===== Provided passage
His recollection is essentially:

Martin (who later became the primary nanomsg maintainer) made a series of decisions which Pieter/ZeroMQ felt were “not in the best interests of users”, including releasing several incompatible versions of the software without discussion.
Pieter proposed a new open governance model, in order “to end Martin and Mato’s control over the project.” Crucially, all changes must “get consensus” regardless of their source.
Martin essentially rejected this process, basically arguing that not all opinions are equal.

After that, the schism started.

On the other side of the ring, nanomsg had its 95 theses of technical grievances with ZeroMQ that I summarized at the outset and you can read all of them if you’re so inclined.

So was the situation dominated dominated by politics (as ZeroMQ maintains) or technology (as nanomsg maintains)? Predictably, Pieter/ZeroMQ will tell you it is policy, and Martin/nanomsg still believes it is technology:

I guess it boils down to the difference in personalities, with Pieter, being an extrovert advocating the idea of a software project treated as a social club, place where people with similar interests get together, feel at home, have a good time and eventually do some good work.

Me, being reclusive to the point of misanthropy, I see a software project as purely technical endeavour, an exercise of craftsmanship, without caring too much about its social aspects.

As someone who no longer uses either project, I think both theories of the schism capture some essence of the truth. nanomsg did win (and lose) some technical victories. And ZeroMQ’s community process protected itself from the worst of nanomsg while also insulating itself from the kind of radical breakthroughs (and losses) nanomsg made.

So while the politics vs technology debate is a nice soundbyte, and has been discussed by the insiders ad nauseum, I think it oversimplifies a much more complicated situation.

The early years

At inception, nanomsg was composed of essentially two kinds of people:

Martin, who was a demonstrated expert in writing a messaging library
The rest of us in the peanut gallery, who were vaguely annoyed at ZeroMQ for some reason

Taking a look at the commit graph confirms this story. There’s Martin with his 1k+ commits, and then there’s everybody else.
==========
===== Recorded information
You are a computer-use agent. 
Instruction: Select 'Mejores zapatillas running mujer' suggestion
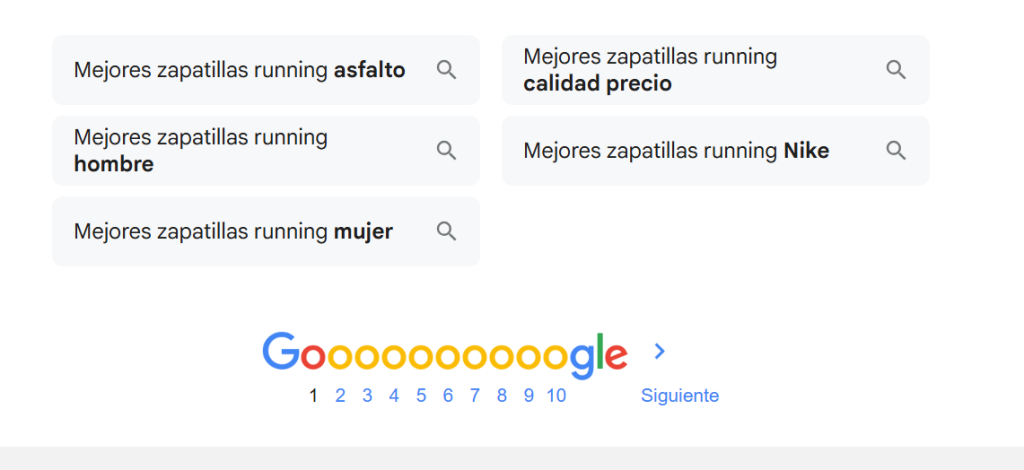point(233,231)
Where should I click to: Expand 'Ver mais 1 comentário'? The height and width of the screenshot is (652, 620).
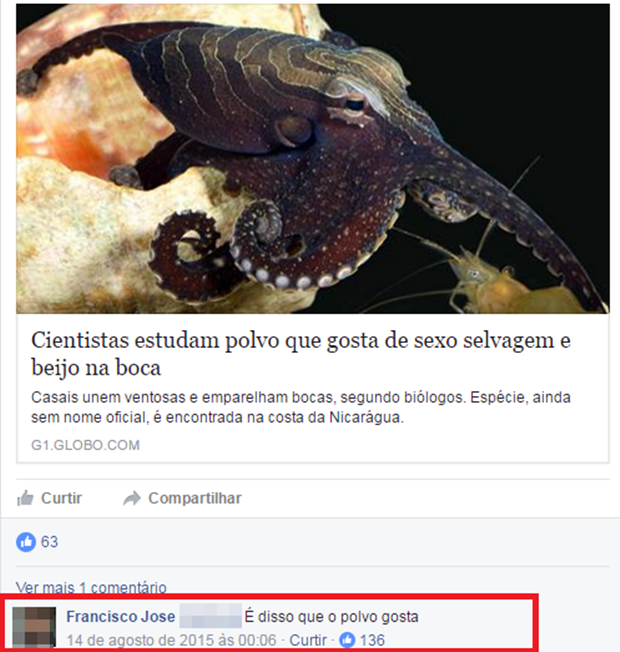91,587
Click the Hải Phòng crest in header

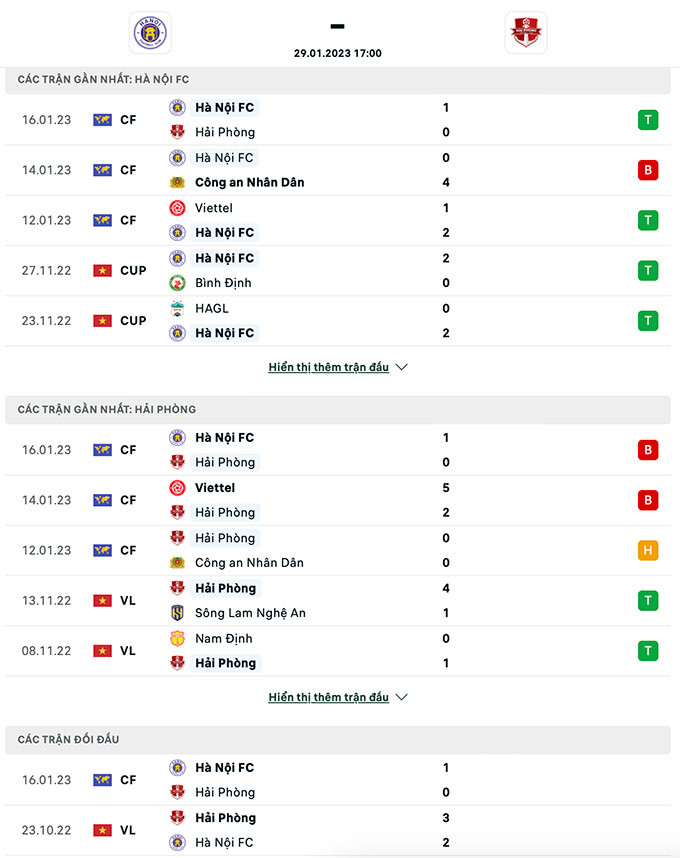point(526,32)
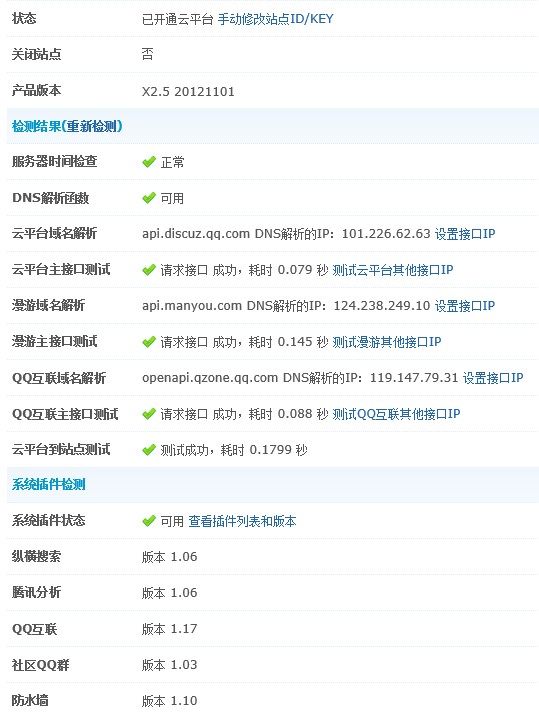Click the 防水墙 版本 1.10 row

273,700
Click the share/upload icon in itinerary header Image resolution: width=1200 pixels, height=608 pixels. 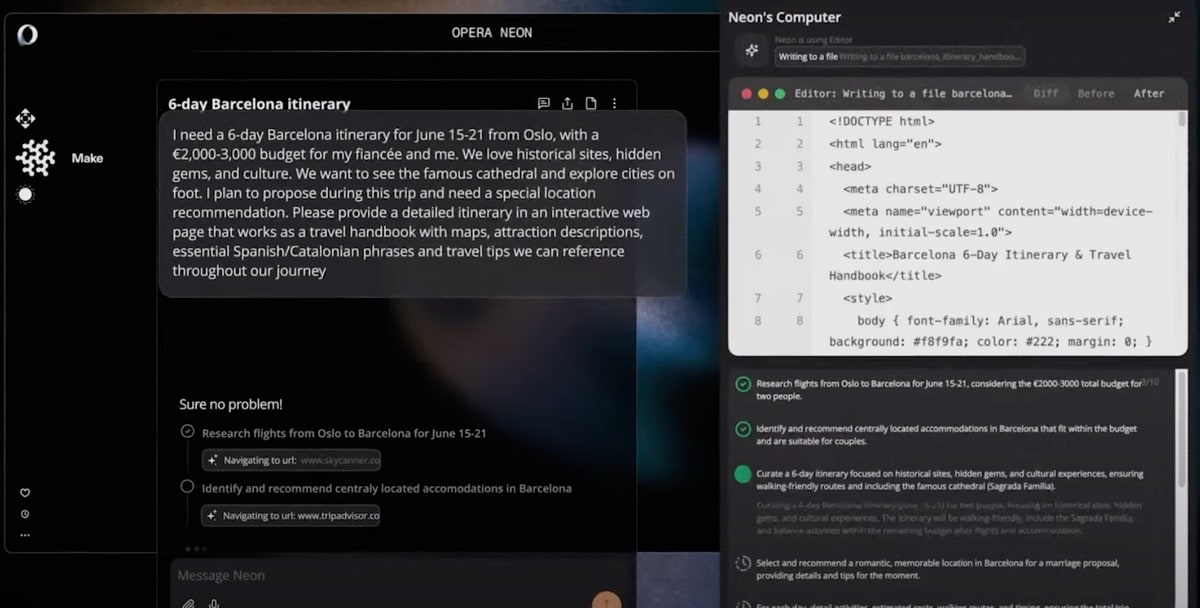pyautogui.click(x=568, y=103)
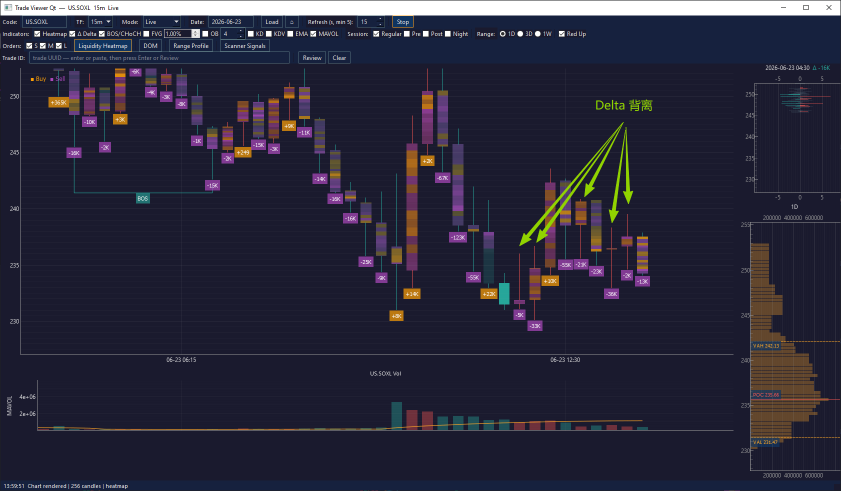This screenshot has height=491, width=841.
Task: Enable the FVG indicator checkbox
Action: pos(146,34)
==========
# Written task 1
List every person named in the passage about the ZeroMQ and nanomsg split.
# Written task 2
Pick up the passage about the ZeroMQ and nanomsg split right after its final sentence and keep writing.
The rows come from a separate source unrelated to the passage.

# Final answer 1
Martin, Pieter, Mato

# Final answer 2
I was one of those “vaguely annoyed” people. Specifically, ZMTP was bloated and performed poorly in my situation, and maintaining my complex patches to a huge C++ codebase was becoming untenable. I figured I could be much more involved at nanomsg than I was under ZeroMQ, and avoid the need to keep my own patches at all.

From a technical perspective, I was about 80% correct. nanomsg was much better suited to my problems than ZeroMQ was. My code was faster, it ran better, and I maintained it easier. It was night and day.

From the community perspective, I was about 80% wrong. I began to propose far more radical ideas than nanomsg’s “modest” reforms. It did not go well.

Digital dischord

The problem is that when people mutiny, they often mutiny for different reasons. We were all vaguely dissatisfied with ZeroMQ, but we were dissatisfied differently. I had architectural and performance disagreements with ZeroMQ, but others were there for a ZeroMQ clone with more permissive licensing. Still others didn’t want the code at all, but wanted a set of simple open standards that would be ratified by the IETF.

So long as nobody actually admitted why they showed up, everybody could assume that the others were there for the same reasons as them (a.k.a. the false consensus effect). But when we started talking about actual substance, we began to realize that our dislike of ZeroMQ was not the start of our shared worldview, but the end of it. Like the joke when the doctor tells you “if doing that hurts, don’t do it” so we learned not to talk about things that made our real disagreements clear.

In ZeroMQ, there is a shared point of consensus–the ZMTP specification. On several occasions Pieter tried to get us to follow it so we would be back “in communion” with ZeroMQ. Meanwhile, I and at least a few others left ZeroMQ in order to get away from that specification. So obviously nanomsg rejected the idea.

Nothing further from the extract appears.